__Directions__. Copy the lines below word for word, starting at the line containing "Task: Select the 2025年3月期 period label" and ending at the line containing "Looking at the screenshot, I should (x=2016, y=220).", with both of those lines included.

** Start of Provided records **

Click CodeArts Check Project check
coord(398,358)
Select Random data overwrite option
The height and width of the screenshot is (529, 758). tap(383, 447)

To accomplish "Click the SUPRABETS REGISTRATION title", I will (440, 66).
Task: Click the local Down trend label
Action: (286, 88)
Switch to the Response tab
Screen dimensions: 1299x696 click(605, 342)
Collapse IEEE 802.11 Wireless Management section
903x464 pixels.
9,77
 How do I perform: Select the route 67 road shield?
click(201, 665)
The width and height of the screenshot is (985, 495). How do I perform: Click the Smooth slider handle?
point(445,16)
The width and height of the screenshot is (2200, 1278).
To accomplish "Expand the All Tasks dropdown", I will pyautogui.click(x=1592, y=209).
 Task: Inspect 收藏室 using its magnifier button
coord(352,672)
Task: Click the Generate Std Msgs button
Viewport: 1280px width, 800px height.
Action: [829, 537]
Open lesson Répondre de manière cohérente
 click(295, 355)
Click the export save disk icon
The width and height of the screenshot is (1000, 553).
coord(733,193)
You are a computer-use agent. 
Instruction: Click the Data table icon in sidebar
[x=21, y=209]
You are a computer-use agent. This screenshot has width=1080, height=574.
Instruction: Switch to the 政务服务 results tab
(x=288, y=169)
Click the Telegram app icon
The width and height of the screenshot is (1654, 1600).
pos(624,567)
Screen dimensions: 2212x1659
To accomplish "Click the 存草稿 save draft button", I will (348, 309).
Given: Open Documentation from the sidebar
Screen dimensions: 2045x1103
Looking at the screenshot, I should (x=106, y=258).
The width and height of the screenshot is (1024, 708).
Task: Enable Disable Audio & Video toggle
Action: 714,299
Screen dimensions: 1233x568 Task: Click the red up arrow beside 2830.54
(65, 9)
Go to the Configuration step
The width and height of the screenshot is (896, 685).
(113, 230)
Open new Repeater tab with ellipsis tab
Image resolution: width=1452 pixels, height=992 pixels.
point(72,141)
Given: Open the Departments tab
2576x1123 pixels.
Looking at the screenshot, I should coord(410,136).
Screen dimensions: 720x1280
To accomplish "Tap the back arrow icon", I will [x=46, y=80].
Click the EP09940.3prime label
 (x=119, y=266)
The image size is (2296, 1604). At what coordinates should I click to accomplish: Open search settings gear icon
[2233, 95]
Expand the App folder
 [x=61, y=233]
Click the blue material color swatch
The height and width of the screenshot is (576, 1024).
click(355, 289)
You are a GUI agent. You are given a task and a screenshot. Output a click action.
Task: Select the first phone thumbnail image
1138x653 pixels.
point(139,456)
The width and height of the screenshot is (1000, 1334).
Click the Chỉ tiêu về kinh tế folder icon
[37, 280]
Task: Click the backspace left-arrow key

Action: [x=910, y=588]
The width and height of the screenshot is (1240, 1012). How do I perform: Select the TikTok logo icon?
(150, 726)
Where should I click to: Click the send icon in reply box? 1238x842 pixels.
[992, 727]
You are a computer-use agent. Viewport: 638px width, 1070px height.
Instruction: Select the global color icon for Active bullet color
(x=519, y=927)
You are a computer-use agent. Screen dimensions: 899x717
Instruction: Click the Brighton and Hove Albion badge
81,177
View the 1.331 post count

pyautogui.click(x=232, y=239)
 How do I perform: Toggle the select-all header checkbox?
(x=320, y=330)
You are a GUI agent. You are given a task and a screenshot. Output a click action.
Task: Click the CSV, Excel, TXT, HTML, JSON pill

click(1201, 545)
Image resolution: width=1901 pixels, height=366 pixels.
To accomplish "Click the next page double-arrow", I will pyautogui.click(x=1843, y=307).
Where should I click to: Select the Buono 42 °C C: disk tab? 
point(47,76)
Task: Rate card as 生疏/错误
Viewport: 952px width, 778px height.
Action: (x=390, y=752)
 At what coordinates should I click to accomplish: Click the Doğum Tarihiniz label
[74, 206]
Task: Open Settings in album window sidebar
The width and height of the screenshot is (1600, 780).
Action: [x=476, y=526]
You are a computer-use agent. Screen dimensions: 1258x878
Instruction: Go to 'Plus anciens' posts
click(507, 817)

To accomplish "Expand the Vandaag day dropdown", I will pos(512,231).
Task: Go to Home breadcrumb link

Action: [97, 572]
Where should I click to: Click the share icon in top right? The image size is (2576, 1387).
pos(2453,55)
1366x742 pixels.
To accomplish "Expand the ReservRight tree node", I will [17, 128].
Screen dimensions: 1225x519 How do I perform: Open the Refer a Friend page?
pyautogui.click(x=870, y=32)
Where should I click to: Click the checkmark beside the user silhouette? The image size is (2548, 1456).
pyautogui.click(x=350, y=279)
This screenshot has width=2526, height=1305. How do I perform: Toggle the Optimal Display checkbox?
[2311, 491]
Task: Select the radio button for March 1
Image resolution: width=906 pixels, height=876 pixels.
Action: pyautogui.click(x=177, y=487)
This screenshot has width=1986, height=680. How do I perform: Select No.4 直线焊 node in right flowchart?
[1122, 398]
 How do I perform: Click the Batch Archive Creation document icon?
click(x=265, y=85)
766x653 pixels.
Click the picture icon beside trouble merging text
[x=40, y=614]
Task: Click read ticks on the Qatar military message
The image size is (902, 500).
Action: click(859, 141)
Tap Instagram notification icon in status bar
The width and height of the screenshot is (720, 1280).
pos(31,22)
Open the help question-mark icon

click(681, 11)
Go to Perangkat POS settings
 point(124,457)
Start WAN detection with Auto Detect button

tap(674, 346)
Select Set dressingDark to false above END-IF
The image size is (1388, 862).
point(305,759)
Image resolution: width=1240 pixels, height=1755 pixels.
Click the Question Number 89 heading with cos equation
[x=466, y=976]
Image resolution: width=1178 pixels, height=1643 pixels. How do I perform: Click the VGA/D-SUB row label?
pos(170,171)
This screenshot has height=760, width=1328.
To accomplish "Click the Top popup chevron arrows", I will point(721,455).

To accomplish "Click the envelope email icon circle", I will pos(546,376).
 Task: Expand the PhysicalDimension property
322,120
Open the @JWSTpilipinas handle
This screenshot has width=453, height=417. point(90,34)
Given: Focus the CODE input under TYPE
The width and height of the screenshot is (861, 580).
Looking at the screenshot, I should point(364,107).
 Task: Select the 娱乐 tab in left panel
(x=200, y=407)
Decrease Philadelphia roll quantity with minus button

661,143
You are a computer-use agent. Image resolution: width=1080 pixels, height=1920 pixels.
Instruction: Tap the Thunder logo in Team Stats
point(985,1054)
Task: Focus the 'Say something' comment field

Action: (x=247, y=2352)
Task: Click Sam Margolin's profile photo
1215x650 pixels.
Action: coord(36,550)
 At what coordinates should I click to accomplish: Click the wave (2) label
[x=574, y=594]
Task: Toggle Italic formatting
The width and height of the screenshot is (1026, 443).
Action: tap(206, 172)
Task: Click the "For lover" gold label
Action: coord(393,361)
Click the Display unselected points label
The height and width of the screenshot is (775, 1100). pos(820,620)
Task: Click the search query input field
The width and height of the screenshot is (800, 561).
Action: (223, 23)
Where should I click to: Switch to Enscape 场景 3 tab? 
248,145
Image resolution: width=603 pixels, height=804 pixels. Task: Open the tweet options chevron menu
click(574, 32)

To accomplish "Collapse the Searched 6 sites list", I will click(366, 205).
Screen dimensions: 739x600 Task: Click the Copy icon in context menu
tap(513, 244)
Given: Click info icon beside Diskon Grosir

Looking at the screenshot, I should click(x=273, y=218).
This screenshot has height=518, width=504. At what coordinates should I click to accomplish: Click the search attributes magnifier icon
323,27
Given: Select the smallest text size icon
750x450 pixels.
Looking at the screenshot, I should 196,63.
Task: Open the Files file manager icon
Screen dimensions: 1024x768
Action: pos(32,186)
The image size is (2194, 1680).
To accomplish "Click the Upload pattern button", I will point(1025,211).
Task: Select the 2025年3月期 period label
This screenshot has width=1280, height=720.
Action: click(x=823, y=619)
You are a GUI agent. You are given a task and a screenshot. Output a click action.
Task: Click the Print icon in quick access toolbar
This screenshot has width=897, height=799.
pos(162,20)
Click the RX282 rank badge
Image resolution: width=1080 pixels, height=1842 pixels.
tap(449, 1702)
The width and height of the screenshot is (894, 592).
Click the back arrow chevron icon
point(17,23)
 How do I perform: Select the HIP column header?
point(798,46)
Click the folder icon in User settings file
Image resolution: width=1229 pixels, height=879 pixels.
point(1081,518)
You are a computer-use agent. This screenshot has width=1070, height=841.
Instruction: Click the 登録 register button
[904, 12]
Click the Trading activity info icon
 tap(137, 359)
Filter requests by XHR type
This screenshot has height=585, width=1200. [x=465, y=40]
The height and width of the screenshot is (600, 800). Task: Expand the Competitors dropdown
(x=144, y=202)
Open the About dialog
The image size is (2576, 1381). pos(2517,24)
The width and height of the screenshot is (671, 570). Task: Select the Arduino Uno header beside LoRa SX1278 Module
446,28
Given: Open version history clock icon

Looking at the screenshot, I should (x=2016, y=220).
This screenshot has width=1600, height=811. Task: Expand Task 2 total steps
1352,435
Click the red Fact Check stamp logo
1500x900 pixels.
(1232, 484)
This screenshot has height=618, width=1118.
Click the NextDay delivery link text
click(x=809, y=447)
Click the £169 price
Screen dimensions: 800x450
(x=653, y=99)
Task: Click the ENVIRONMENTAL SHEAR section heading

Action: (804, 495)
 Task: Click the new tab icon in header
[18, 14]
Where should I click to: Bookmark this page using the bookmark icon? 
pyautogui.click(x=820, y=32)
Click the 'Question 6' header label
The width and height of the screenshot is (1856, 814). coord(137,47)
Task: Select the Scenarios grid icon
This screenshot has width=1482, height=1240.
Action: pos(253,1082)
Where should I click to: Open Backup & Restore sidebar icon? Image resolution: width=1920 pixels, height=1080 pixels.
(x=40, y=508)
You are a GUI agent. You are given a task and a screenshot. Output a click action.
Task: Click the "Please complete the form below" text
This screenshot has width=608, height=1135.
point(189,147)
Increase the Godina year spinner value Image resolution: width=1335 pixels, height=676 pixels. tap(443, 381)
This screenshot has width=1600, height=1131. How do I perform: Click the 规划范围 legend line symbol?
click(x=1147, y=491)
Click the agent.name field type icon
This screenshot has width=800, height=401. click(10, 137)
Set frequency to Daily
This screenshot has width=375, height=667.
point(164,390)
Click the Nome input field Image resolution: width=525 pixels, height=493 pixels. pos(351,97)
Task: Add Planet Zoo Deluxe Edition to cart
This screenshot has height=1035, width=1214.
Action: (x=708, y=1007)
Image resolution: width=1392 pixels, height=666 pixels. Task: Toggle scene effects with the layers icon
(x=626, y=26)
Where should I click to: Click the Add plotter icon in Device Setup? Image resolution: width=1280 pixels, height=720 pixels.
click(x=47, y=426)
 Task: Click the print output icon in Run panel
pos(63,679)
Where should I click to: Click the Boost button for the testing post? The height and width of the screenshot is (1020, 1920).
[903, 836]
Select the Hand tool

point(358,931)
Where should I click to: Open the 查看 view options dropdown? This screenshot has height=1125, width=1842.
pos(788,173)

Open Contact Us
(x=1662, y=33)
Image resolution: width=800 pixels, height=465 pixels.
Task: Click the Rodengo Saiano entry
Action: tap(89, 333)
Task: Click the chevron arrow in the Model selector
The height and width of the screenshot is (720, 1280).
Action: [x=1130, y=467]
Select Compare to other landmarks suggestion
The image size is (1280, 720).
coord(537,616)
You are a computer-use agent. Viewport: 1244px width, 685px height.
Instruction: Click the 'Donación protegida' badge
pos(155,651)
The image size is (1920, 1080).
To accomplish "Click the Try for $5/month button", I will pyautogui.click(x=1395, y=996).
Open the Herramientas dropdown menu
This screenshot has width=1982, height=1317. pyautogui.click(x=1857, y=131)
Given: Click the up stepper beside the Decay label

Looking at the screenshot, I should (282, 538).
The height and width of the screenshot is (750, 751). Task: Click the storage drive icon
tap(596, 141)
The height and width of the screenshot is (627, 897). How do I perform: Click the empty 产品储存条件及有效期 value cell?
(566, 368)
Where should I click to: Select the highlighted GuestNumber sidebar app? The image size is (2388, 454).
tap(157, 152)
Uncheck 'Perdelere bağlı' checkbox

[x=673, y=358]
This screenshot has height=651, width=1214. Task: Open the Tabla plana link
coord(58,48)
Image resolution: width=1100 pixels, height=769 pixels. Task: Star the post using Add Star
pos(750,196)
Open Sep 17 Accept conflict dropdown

** End of Provided records **

__Task output__.
Task: Select the 2025年3月期 period label
This screenshot has width=1280, height=720.
Action: click(x=823, y=619)
You are a GUI agent. You are given a task and a screenshot. Output a click action.
Task: Click the Print icon in quick access toolbar
This screenshot has width=897, height=799.
pos(162,20)
Click the RX282 rank badge
Image resolution: width=1080 pixels, height=1842 pixels.
tap(449, 1702)
The width and height of the screenshot is (894, 592).
Click the back arrow chevron icon
point(17,23)
 How do I perform: Select the HIP column header?
point(798,46)
Click the folder icon in User settings file
Image resolution: width=1229 pixels, height=879 pixels.
point(1081,518)
You are a computer-use agent. This screenshot has width=1070, height=841.
Instruction: Click the 登録 register button
[904, 12]
Click the Trading activity info icon
 tap(137, 359)
Filter requests by XHR type
This screenshot has height=585, width=1200. [x=465, y=40]
The height and width of the screenshot is (600, 800). Task: Expand the Competitors dropdown
(x=144, y=202)
Open the About dialog
The image size is (2576, 1381). pos(2517,24)
The width and height of the screenshot is (671, 570). Task: Select the Arduino Uno header beside LoRa SX1278 Module
446,28
Given: Open version history clock icon

Looking at the screenshot, I should (x=2016, y=220).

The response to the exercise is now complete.